Hochflexible datenvisualisierung und -analyse

  • Fortschrittliche Zellanalyse einer breiten Palette von fluoreszierenden Biomarkern und Proteinen
  • Konform: 21 CFR Part 11 / GMP-fähig
  • Einstellbare Analyseeinstellungen vor und nach der Datenerfassung
  • Integrierter Bildanalyse-Algorithmus
  • Datenvisualisierung und -validierung während der Erfassung
Beim FlexiCyte™ Assay werden die Zellen mit benutzerspezifischen Fluorophoren und Solution 15 angefärbt, auf einen NC-Slide™ geladen und mit dem NucleoCounter® NC-3000™ analysiert.

Übersicht über den FlexiCyte™ assay

Lichtquelle und Emissionsfilter für den FlexiCyte™ Assay sind gelistet für Dunkelfeld/UV, UV Led, violette LED, blaue LED, grüne LED und rote LED.
Mit dem FlexiCyte™ Assay für den NucleoCounter® NC-3000™ fortgeschrittenen Bildanalysator können Benutzer eine detaillierte Zellanalyse einer breiten Palette von Biomarkern und fluoreszierenden Proteinen in Säugetierzellen durchführen. Der „Protocol Adaptation Wizard (Programmanpassungs-Assistent)“ führt den Benutzer durch eine Auswahl optimaler Einstellungen.

Mit FlexiCyte™ können Sie einen benutzerdefinierten Assay erstellen, der eine Kombination von LEDs von UV bis in den weit roten Bereich verwendet, die mit sorgfältig ausgewählten Emissionsfiltern im NucleoCounter® NC-3000™ abgestimmt sind. Dies ermöglicht die gleichzeitige Detektion von zahlreichen fluoreszierenden Antikörpern und Proteinen.

Der „Protocol Adaptation Wizard“ (Protokollanpassungs-Assistent) führt Sie durch die Auswahl der optimalen Einstellungen. Nach der Bildaufnahme werden die Daten als Punktediagramme und Histogramme im Plot Manager zusammen mit dem Fluoreszenzbild dargestellt. Anschließend kann eine detaillierte Datenanalyse durchgeführt werden, bei der einzelne Ereignisse zwischen Bildern und Plots verknüpft werden, um die Co-Lokalisierung von Fluoreszenzereignissen und Zell(sub)populationen vollständig zu verstehen.

Assay-prinzip

Proben werden mit vom Benutzer angegebenen Fluorophoren angefärbt. Beachten Sie, dass das standardmäßige FlexiCyte™-Programm eine Gegenfärbung der Probe entweder mit DAPI oder Hoechst-33342 zusätzlich zu der vom Benutzer bestimmten Färbung erfordert. DAPI und Hoechst-33342 färben den Zellkern und werden zur Detektion (d.h. Maskierung) der gesamten Zellpopulation verwendet. Hoechst-33342 färbt sowohl lebende als auch tote Zellen und wird zur Markierung von Proben mit nicht-fixierten Zellen verwendet. DAPI färbt ausschließlich tote Zellen und wird zur Markierung von Zellen verwendet, die mit Alkoholen oder Aldehyden fixiert wurden.

Für die Färbung von zellulären Markern empfehlen wir die Verwendung von Alexa Fluor 488, Alexa Fluor 568 und Alexa Fluor 647. Diese Farbstoffe sind hell und photostabil und haben eine minimale spektrale Überlappung. Vermeiden Sie die Verwendung von Farbstoffen, die zur Photobleichung neigen, wie z. B. FITC, PE, APC und PerCP.

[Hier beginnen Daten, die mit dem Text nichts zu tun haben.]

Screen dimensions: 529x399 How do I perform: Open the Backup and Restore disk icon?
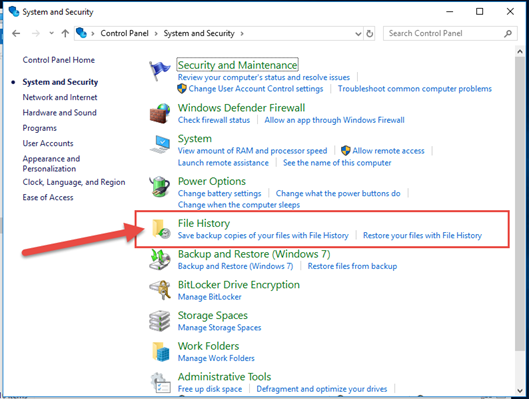160,259
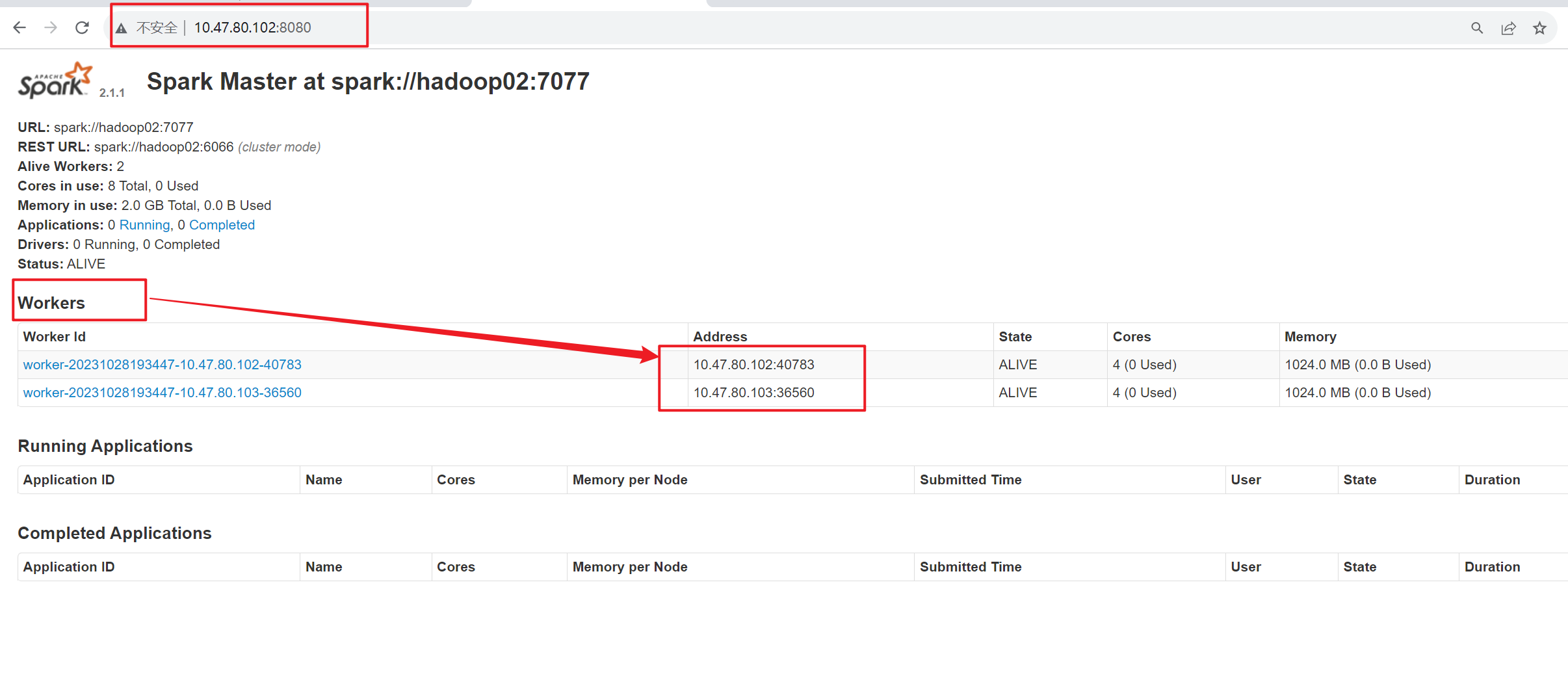
Task: Click the Apache Spark logo
Action: tap(56, 81)
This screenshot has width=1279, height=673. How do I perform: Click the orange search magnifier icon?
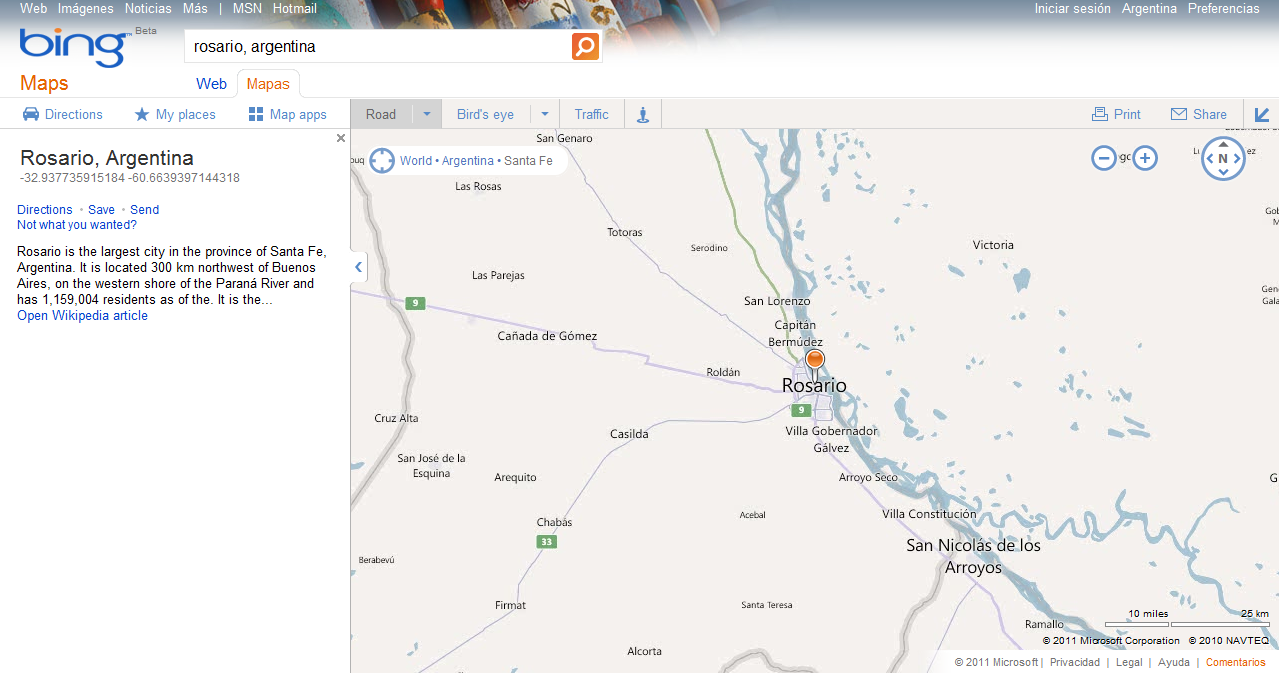(585, 46)
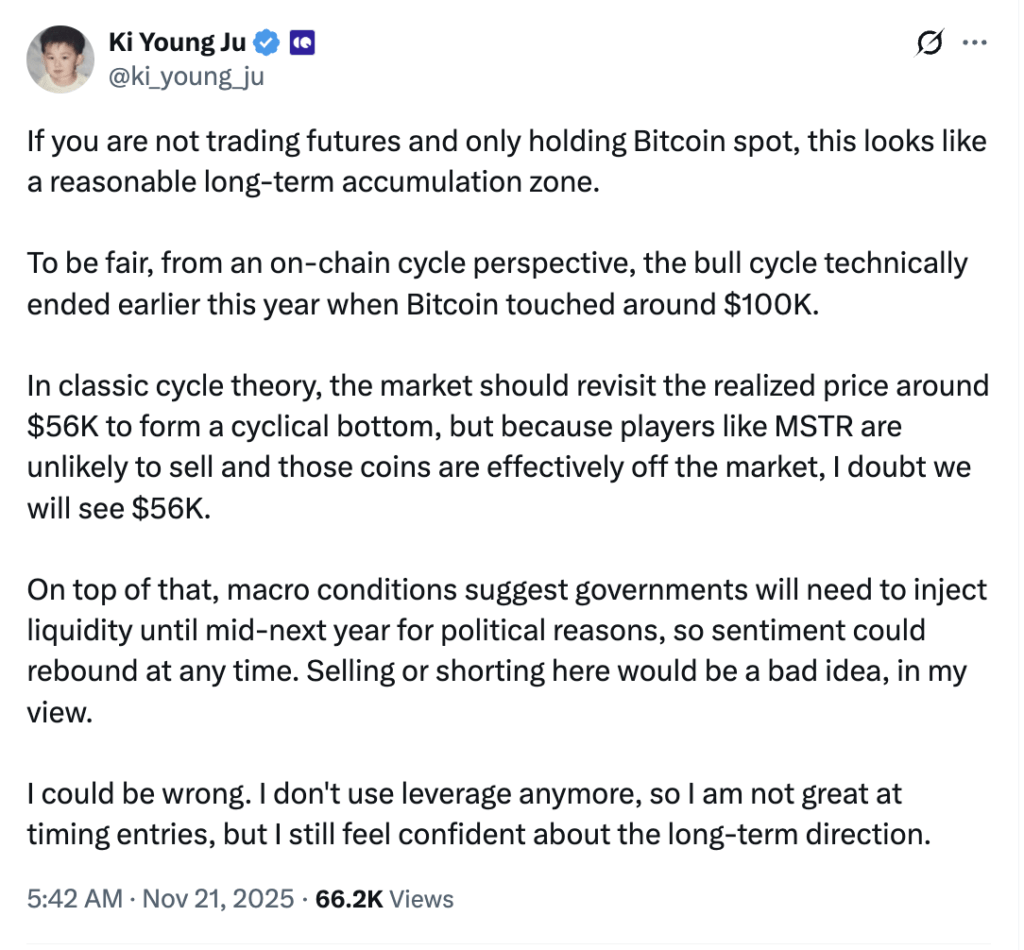Click the blue verified checkmark badge
The width and height of the screenshot is (1024, 950).
(x=265, y=43)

Vollständige Informationen und Empfehlungen finden Sie in der Application Note: FlexiCyte™-Programm für das NucleoCounter® NC-3000™-System.

Die Ergebnisse der Zellzählung für den FlexiCyte™ Assay werden in der NucleoView™ Software angezeigt.

Ergebnisse im plot manager dargestellt

Die Ergebnisse des FlexiCyte™-Assays können in der NucleoView™-Software und im Plot-Manager untersucht und dargestellt werden.

Verwenden Sie den Plot Manager, um die von der NucleoView™ Software erfassten Ereignisse mit dem NucleoCounter® NC-3000™ zu analysieren. Zeichnen Sie Polygone, Quadranten und Markierungen in die Plots, um Subpopulationen für eine detaillierte Datenanalyse und die Überprüfung von Färbeereignissen zu zählen und zu gaten.